Work out how many lines in the following entries contain the string "WHAT", and write only that number.
··· Given entries
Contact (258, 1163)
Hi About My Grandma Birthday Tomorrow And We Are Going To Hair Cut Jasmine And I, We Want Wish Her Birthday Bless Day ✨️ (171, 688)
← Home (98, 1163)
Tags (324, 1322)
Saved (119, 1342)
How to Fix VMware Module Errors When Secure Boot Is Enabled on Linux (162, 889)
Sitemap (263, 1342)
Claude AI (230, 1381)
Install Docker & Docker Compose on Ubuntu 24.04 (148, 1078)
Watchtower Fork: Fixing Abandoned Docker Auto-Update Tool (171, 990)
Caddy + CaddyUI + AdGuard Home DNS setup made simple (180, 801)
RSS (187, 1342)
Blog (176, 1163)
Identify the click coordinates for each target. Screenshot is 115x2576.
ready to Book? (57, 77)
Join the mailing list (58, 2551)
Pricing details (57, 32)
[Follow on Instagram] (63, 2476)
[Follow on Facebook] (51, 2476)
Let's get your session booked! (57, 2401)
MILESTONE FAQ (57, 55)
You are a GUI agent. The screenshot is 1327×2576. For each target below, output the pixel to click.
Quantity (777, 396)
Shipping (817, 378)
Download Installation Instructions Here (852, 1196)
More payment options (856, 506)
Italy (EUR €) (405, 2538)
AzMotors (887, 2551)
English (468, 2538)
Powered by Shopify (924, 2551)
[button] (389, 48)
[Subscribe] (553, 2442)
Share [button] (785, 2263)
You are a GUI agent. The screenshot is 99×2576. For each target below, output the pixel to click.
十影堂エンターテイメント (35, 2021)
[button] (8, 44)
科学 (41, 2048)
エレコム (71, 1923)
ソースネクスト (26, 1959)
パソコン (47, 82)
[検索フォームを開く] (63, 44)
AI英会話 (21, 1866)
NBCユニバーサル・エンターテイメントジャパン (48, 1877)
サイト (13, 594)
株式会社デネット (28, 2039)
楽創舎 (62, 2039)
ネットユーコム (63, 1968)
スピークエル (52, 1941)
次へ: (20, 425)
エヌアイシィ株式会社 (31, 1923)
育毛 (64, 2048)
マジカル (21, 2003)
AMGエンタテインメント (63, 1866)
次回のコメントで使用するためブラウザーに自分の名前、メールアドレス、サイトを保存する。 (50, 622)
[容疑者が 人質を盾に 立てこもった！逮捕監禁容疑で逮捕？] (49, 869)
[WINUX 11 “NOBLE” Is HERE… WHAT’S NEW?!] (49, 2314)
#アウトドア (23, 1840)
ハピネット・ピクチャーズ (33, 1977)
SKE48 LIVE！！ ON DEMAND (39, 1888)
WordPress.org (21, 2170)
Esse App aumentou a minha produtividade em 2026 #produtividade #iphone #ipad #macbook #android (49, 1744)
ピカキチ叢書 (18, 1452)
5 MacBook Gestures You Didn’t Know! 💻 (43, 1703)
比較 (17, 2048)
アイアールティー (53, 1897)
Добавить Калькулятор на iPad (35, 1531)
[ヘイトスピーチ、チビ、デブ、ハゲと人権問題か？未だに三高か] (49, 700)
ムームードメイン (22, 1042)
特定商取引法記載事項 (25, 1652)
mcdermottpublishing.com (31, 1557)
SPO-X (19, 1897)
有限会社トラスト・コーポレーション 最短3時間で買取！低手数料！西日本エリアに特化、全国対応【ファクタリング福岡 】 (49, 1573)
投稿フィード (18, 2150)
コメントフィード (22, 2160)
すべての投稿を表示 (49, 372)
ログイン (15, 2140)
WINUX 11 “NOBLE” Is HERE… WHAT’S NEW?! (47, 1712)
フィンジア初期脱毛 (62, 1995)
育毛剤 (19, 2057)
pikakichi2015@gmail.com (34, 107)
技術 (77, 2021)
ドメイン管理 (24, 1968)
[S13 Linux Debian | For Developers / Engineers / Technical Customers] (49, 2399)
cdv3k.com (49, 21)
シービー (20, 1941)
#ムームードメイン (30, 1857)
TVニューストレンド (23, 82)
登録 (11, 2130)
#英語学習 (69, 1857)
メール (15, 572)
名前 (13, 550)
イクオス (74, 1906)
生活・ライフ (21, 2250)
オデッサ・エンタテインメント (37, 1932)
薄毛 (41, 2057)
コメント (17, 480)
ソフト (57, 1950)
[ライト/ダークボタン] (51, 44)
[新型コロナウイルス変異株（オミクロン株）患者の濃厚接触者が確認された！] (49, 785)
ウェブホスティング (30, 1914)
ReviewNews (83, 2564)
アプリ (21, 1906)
······
# Response
2